You're meta moderating a mod-split topic? Okay!
The actual cutoff for an informed voter is very hard to pin down. We've pretty much been discussing it in the "if you're answering a survey the night before a vote with "uh, I dunno", you probably should sit down right then and read up on it. If you show up to a polling station and still don't have a clue? You're probably not an informed voter.
I stopped disagreeing with anything before the racism even came up.
Read the thread.
When have we been discussing low information voters as opposed to uninformed voters? Low information voters are aggravating, but the thread started and continued to be about the undecided at the minute of the button push types. Which is pretty heavily skewed in favor of the No Information Voter.
I said NOTHING about being allowed to vote period. I was talking about what their votes were based on. Rewrite the sentance as "base their vote on their views" if that works better for you.
Are you sure you want to say things like that?
I don't know what half the shit on my ballot was. I didn't vote on it. I knew the presidential candidates, that was it. I follow the race FAR closer than my friends, who had such notions as not knowing who Obama was (even as "that black dude"), and thinking Ron Paul just wanted to lower taxes.
I live in a relatively intellectual town. You're telling me all of Rural America pays a shitload of attention to anything other than the names of candidates they see in signs? It seems no matter where you poll, ~10% will be militantly ignorant.

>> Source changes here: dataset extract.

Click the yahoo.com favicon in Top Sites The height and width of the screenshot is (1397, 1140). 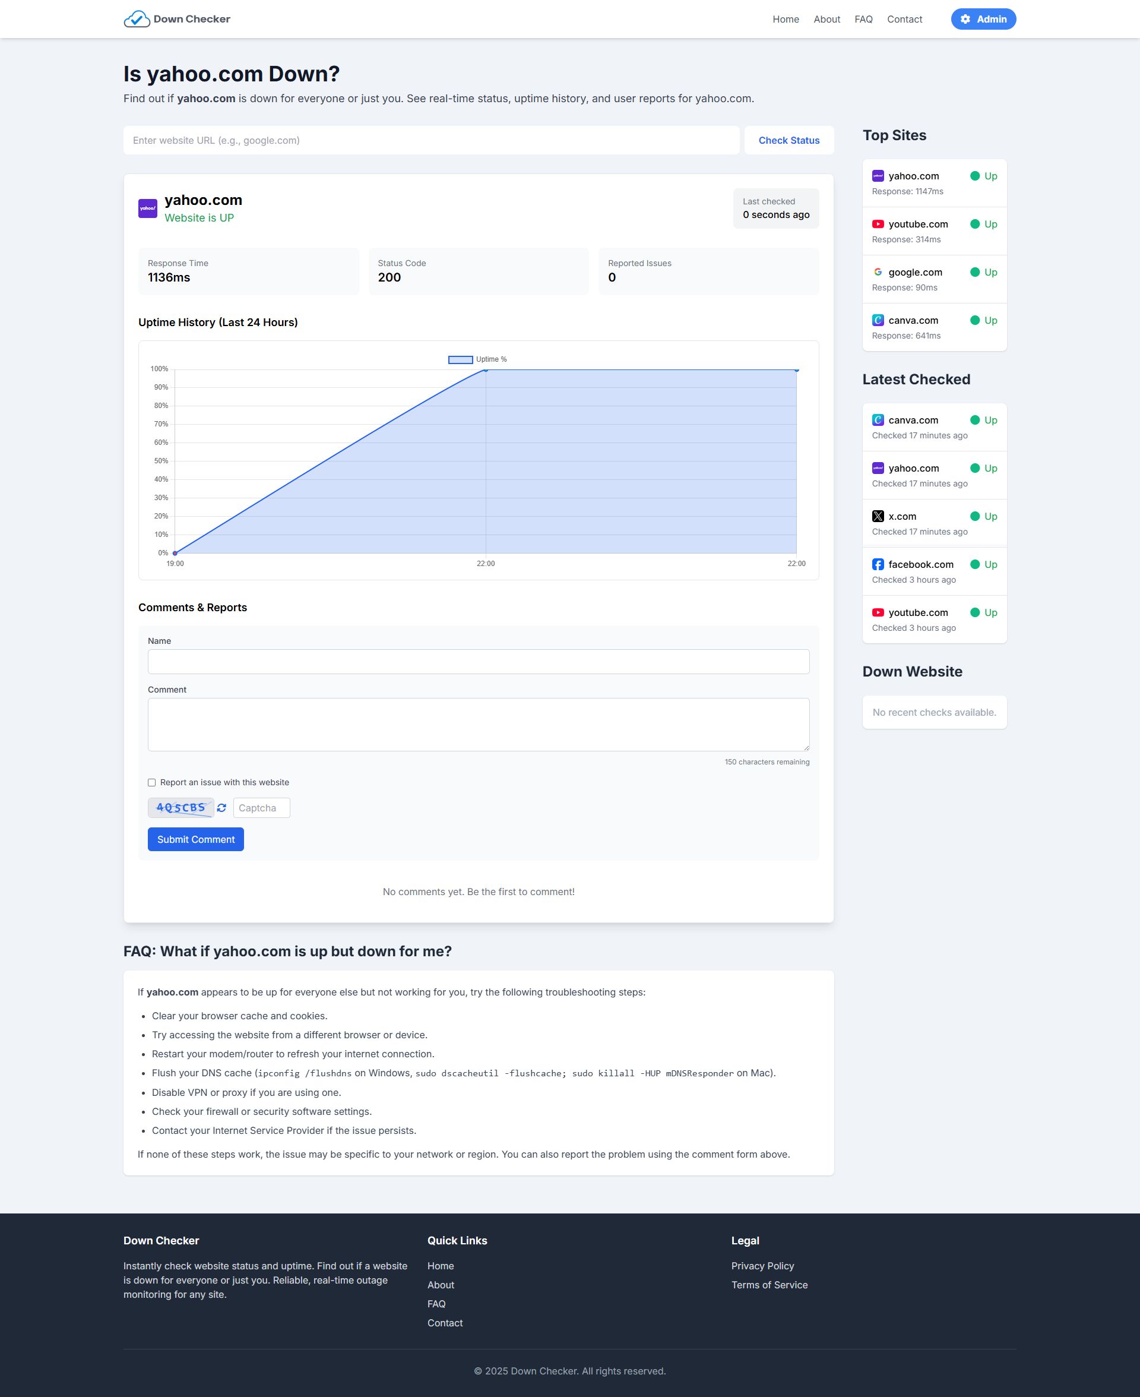pyautogui.click(x=877, y=176)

I did that many pages ago already. Before the thread was even split, in fact.
I don't blame folks for maybe misinterpretting something I said, but if they want to start up a debate with me, they ought to at least read through my other posts, and see where I clarified what I was saying, and bowed out.
I'm just here now to clarify, and talk about my grandmother.
Okay, since you're Captain Answer today, you can answer my post from last page.
Give me one reason, one freaking reason, why someone would step into a polling booth as an undecided voter.